Povero Massimo D’Alema, la sua Bicamerale proponeva il premierato e la separazione se non proprio delle carriere dei magistrati almeno delle funzioni: quella era la “Bicamerale del ricatto”, secondo la definizione di Gherardo Colombo, l’intellettuale del pool Mani Pulite che con quelle tre parole la silurò. Ora siamo qui, un quarto di secolo dopo, ad assistere all’ennesimo colpo al cuore di una riforma della giustizia che pure è la bandiera di uno dei tre partiti di governo, cioè Forza Italia.

I fatti parlano chiaro. Quando Giorgia Meloni ha accelerato sul premierato, provocando l’appello alla Resistenza di Elly Schlein che probabilmente non conosce il testo della Bicamerale scritto dal diessino Cesare Salvi, e poi anche sull’autonomia differenziata per tenere buono Matteo Salvini, giustamente Forza Italia ha dato per scontato che anche il terzo piatto del menù di governo – la separazione delle carriere – fosse in dirittura d’arrivo. Ingenui! Per una curiosa coincidenza, la procura di Genova ha arrestato Giovanni Toti, già ex delfino di Silvio Berlusconi e da sempre legato alla politica di Forza Italia.

Improvvisamente – stiamo sempre ai fatti – la separazione delle carriere è diventata  un’araba fenice, nessuno ha mosso un dito per farla avanzare in Parlamento, anzi: il ministro della Giustizia Carlo Nordio, che passerà alla storia come un novello Fabio Massimo il Temporeggiatore, si è presentato per trentacinque minuti al congresso dell’Anm, il sinedrio antiriformista per antonomasia, giusto il tempo per tranquillizzare la platea facendo capire che la questione è rimandata a chissà quando.

Non dovrebbe avere torto chi ha visto nella penosa fuga di Nordio la volontà di Meloni di non aprire uno scontro con i magistrati, gente che negli anni ha fatto cadere Bicamerali, governi, ministri, parlamentari, presidenti. A un mese da un voto che forse comincia a impensierirla (i sondaggi sono così così), la presidente del Consiglio non ha certo voglia di imbarcarsi in una guerra di religione – perché qualunque ipotesi di riforma della giustizia diventa tale – tendenzialmente con nessun potere forte, e la cosa ha un suo senso. Antonio Tajani ha capito l’antifona e lascia correre. L’unico a mantenersi coerente è Guido Crosetto, rigorosamente a titolo personale.

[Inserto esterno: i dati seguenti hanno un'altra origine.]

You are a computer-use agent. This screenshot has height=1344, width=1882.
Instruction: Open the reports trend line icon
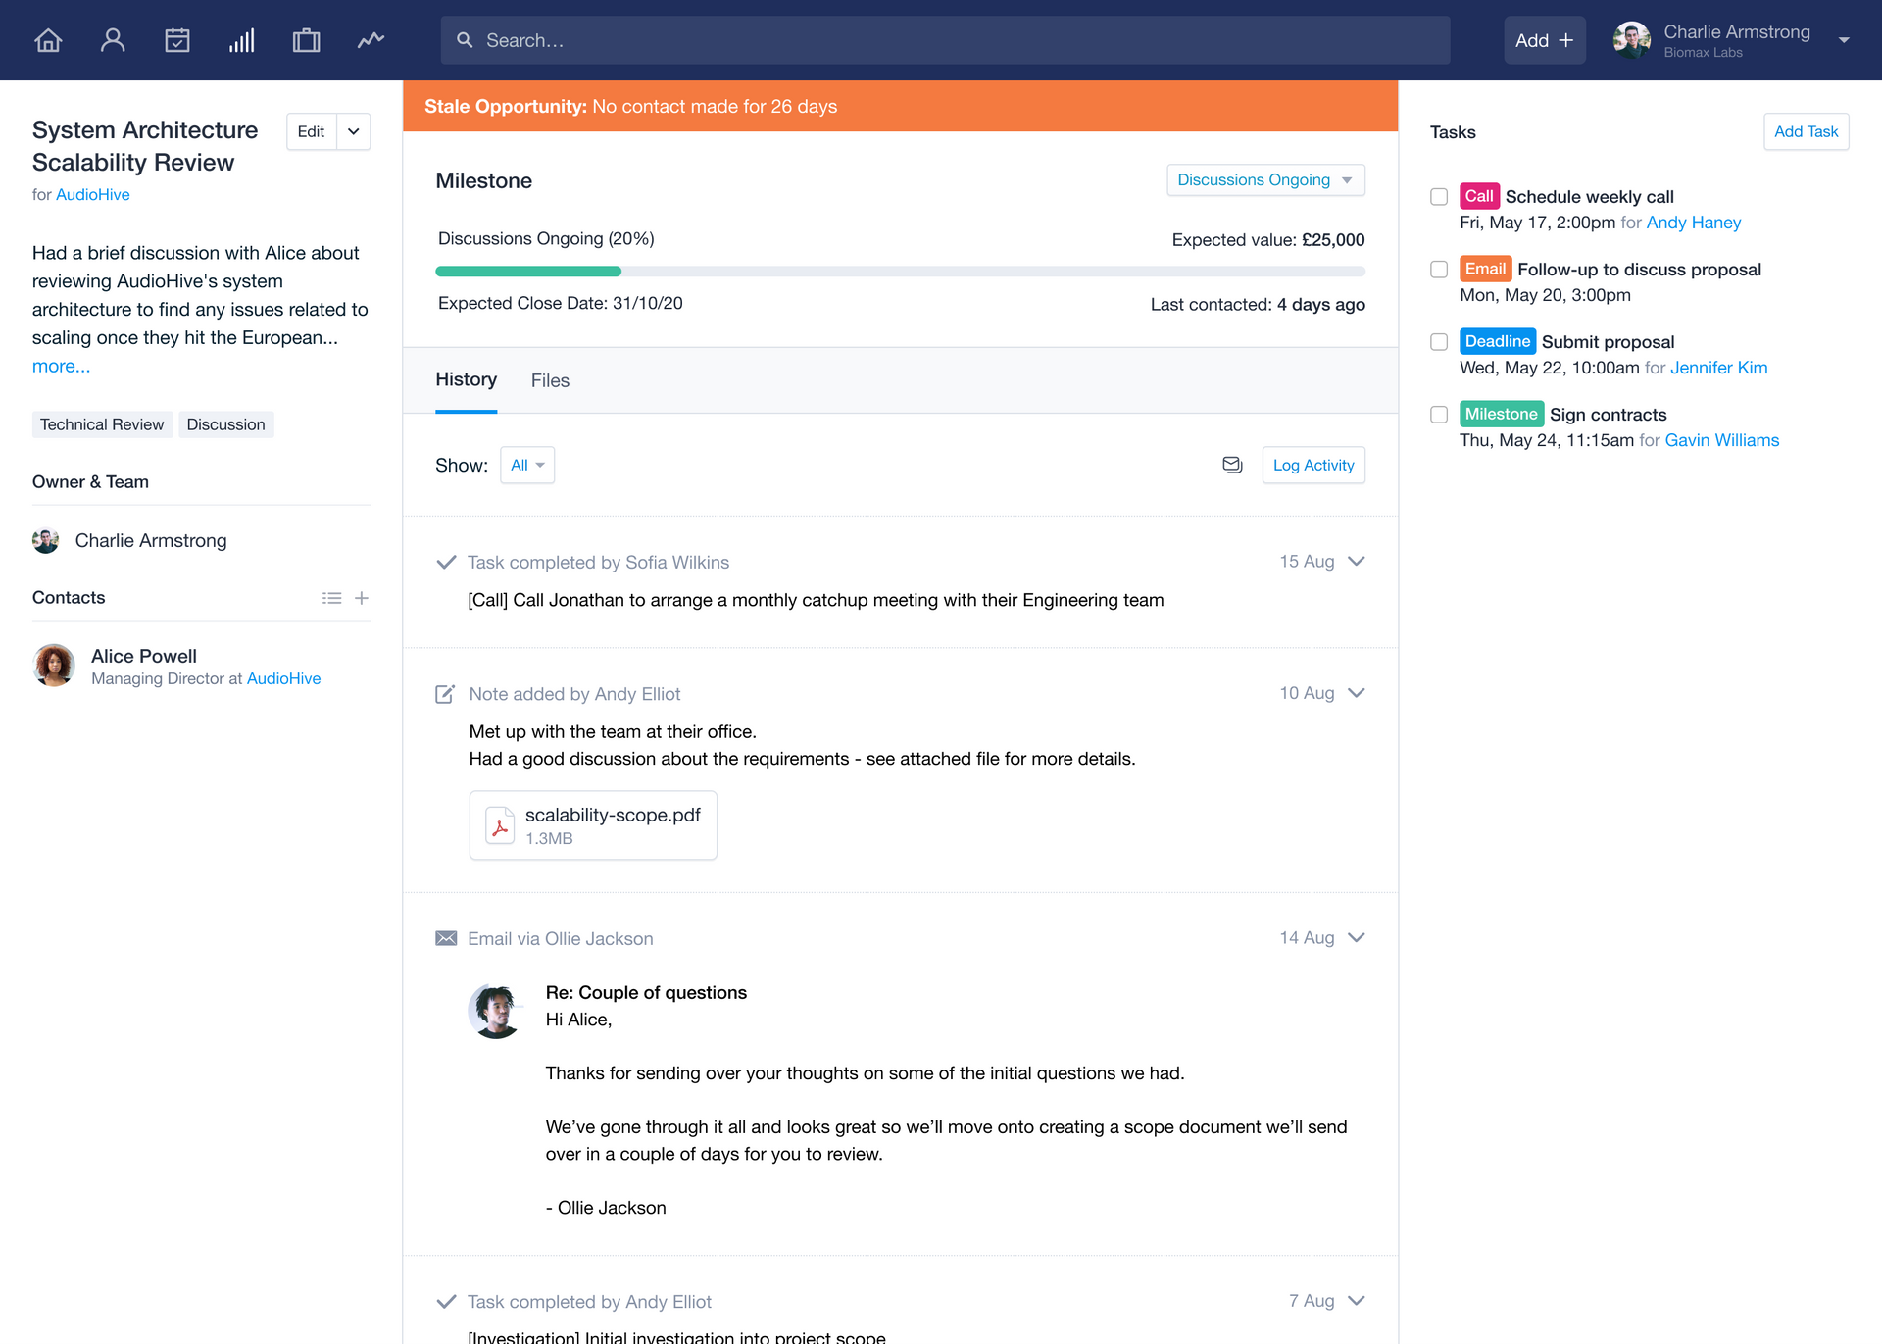click(x=371, y=40)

Il congresso dell’Anm di Palermo è stato il trionfo dello status quo. Il presidente Giuseppe Santalucia ha alzato un muro contro interventi riformatori non di facciata: «Non abbiamo da trattare, ma da parlare alla politica e alla società intera per dire che questa Costituzione ha ancora molto da dire, non va toccata almeno per quanto riguarda la giurisdizione». Un approccio più da Fiom che da Anm, che non è titolata a ”trattare”, ma solo a rispettare le leggi.

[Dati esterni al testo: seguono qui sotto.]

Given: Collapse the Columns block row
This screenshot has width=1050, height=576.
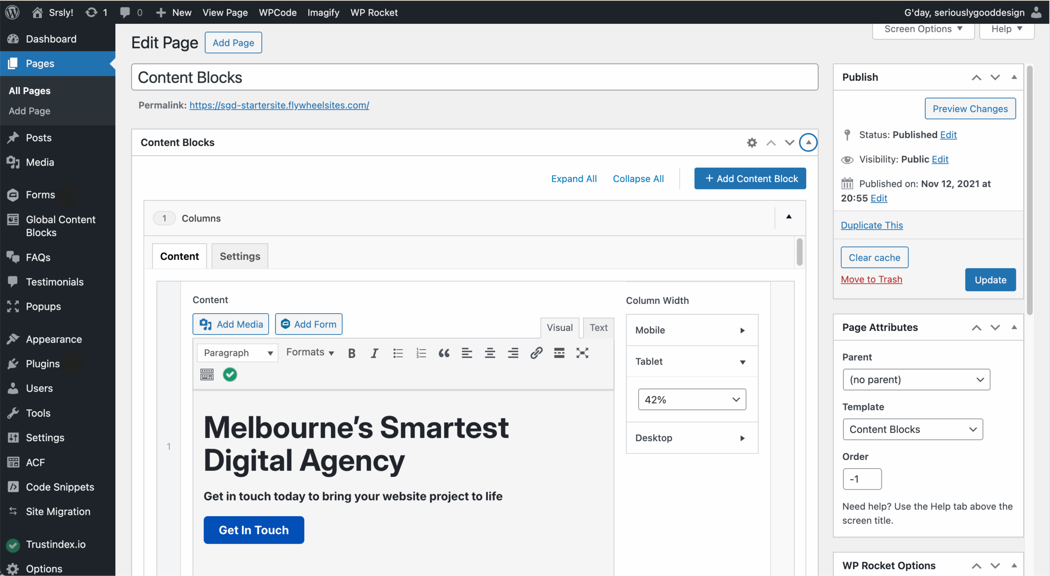Looking at the screenshot, I should tap(788, 217).
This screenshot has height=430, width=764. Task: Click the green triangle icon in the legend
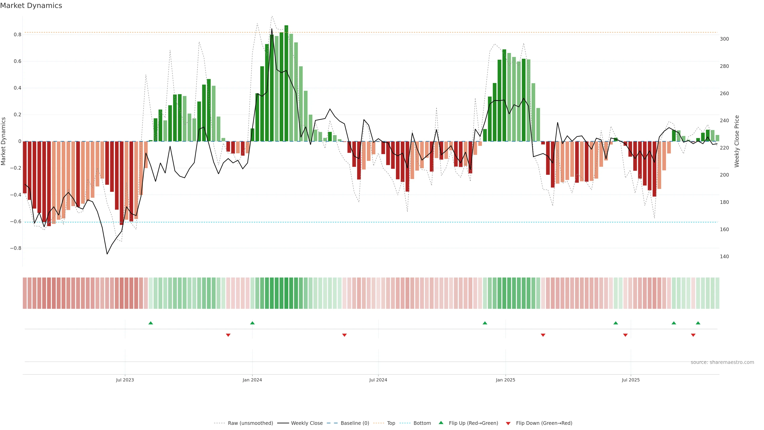[441, 423]
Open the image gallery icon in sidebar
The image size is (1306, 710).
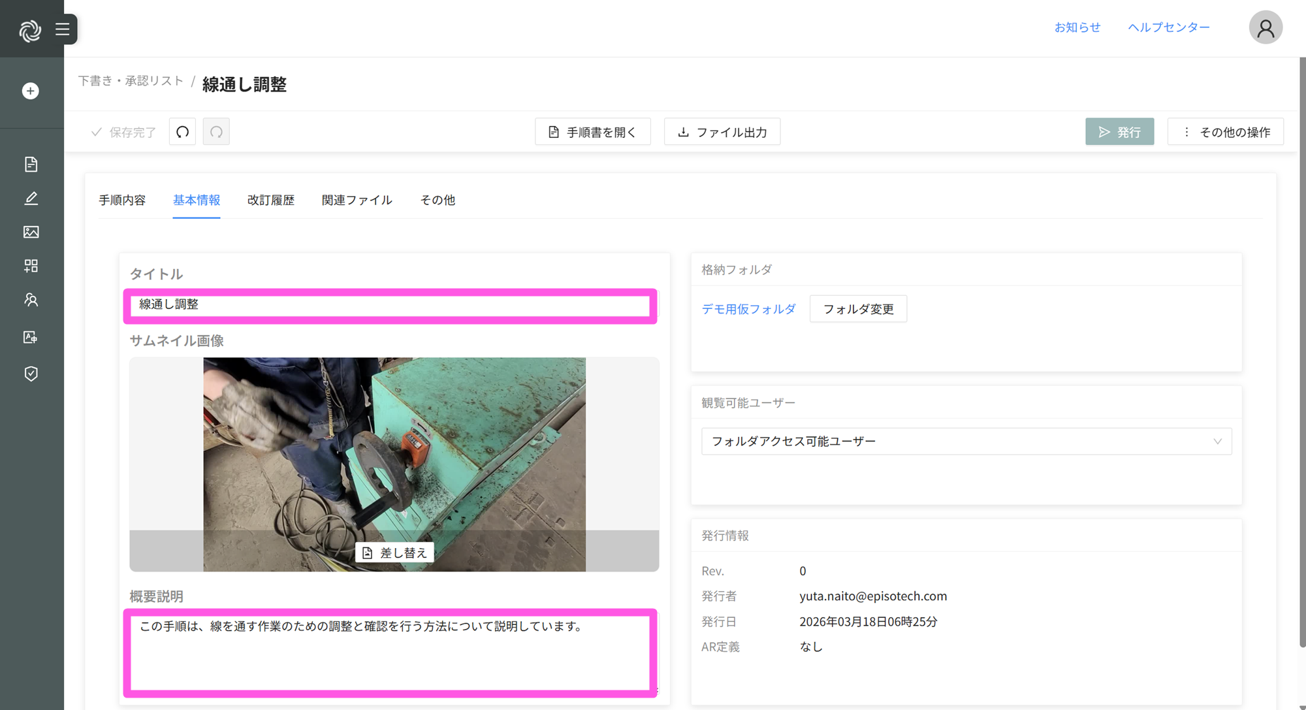tap(31, 232)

In questo clima controriformista si è posizionata comodamente Elly Schlein, anche lei intervenuta all’assise del sindacato delle toghe per dire mai e poi mai alla separazione delle carriere (di separare le funzioni, come dicevano i Ds più di vent’anni fa quando immaginavano due distinti Csm, nemmeno l’ombra). E ovviamente il leader del manettarismo politico, Giuseppe Conte che, subito imitato dal tetragono senatore Roberto Scarpinato, ha paragonato il progetto del governo al programma della P2. Solo Matteo Renzi e l’azionista Enrico Costa ormai perorano la causa di una riforma seria della giustizia. Un po’ poco, no?